Indra se desploma en Bolsa más del 12% tras conocer la inminente dimisión de Escribano
El Estado está perdiendo alrededor de 300 millones de euros con este movimiento
La noticia ha roto con el optimismo en una jornada alcista por la rebaja de las tensiones en Irán
Escribano dimitirá esta tarde de Indra tras las presiones del Gobierno

Las acciones de Indra han caído en Bolsa más del 12% tras conocerse la noticia de la dimisión de Ángel Escribano como presidente de la compañía. Con respecto al cierre del martes, los valores se encuentran en positivo por la tónica alcista general que viven los mercados a causa de la rebaja de las tensiones por la guerra de Irán. Sin embargo, desde las 1:15 horas, esta empresa ha experimentado un brutal descalabro.
Esta caída, a grandes rasgos, supone una destrucción de casi 1.000 millones de euros por la caída de la capitalización. Por ello, dada la participación de la SEPI, el Estado está perdiendo alrededor de 300 millones de euros con este movimiento.
Indra registraba a las 13:00 horas una subida intradía cercana al 5%. En general, el Ibex 35 se encontraba en terreno positivo con un alza superior al 2,7% y los mercados internacionales replicaban este optimismo.
Sin embargo, la noticia de la dimisión inminente de Escribano ha provocado un recorte dramático en la revalorización de la compañía de defensa que podría llevar a la CNMV a suspender la cotización. Un desplome que ha llegado a superar el 3% en unos pocos minutos y se ha extendido hasta superar el 10%. Con todo, las alzas de esta mañana han servido de freno, impidiendo que el valor haya entrado en terreno negativo.
Así, cada título se intercambiaba en el momento más álgido del día por casi 49,5 euros. Sin embargo, la dimisión de Escribano ha causado una rebaja del valor de las acciones que las ha llevado a situarse por debajo de los 48 euros.
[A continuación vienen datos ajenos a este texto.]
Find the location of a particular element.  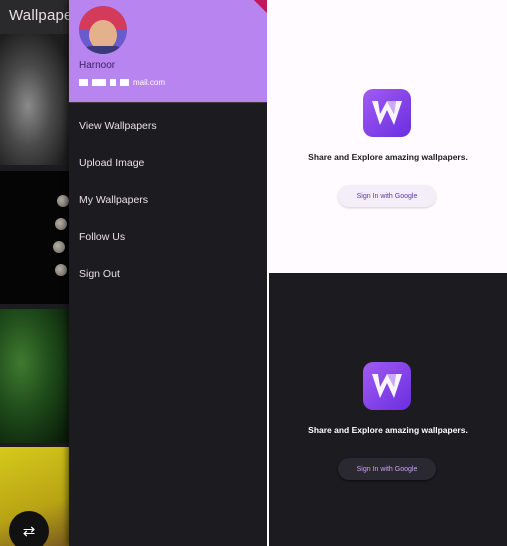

Indra tras la dimisión de Escribano
De esta forma, los inversores están castigando a la empresa, que está sufriendo en sus carnes los resultados de las presiones del Gobierno. El Ejecutivo quería que el presidente de la compañía abandonara su cargo y, finalmente, lo ha conseguido.
El motivo oficial es la «pérdida de confianza» de Moncloa en un directivo que elevó el propio Gobierno a la presidencia de Indra, en sustitución de Marc Murtra, ahora en Telefónica.

Escribano, que tiene un 14% de Indra a través de su empresa familiar EM&E, había estado resistiendo las presiones de Moncloa durante semanas, pero finalmente ha tirado la toalla.
El problema de fondo es que el Gobierno no quiere que Indra se fusione con la empresa familiar de Escribano, EM&E, ya que la familia sería accionista mayoritario de la compañía resultante, por delante de la propia SEPI, que tiene un 28% de Indra.
Escribano ha insistido en numerosas ocasiones que no iba a dimitir y salvó el consejo del pasado 25 de marzo gracias a tener el apoyo de la mayoría de los consejeros.
Sin embargo, las presiones del Gobierno han surtido efecto y Escribano saldrá definitivamente de la presidencia de la compañía en un consejo extraordinario esta tarde.
Moncloa, a través de la SEPI, tendrá vía libre para nombrar ahora un nuevo presidente de la primera empresa de Defensa del país. Se trata de otra cotizada que cae bajo el control del Gobierno, como lo ha hecho ya con Telefónica.
Algunos nombres que podrían ocupar el cargo que dejará vacante Escribano son los de Carlos Ocaña, actual vicepresidente de Telefónica y de máxima confianza de Moncloa, Ángel Simón, ex consejero delegado de Criteria Caixa, o el de Raül Blanco, ex presidente de Renfe.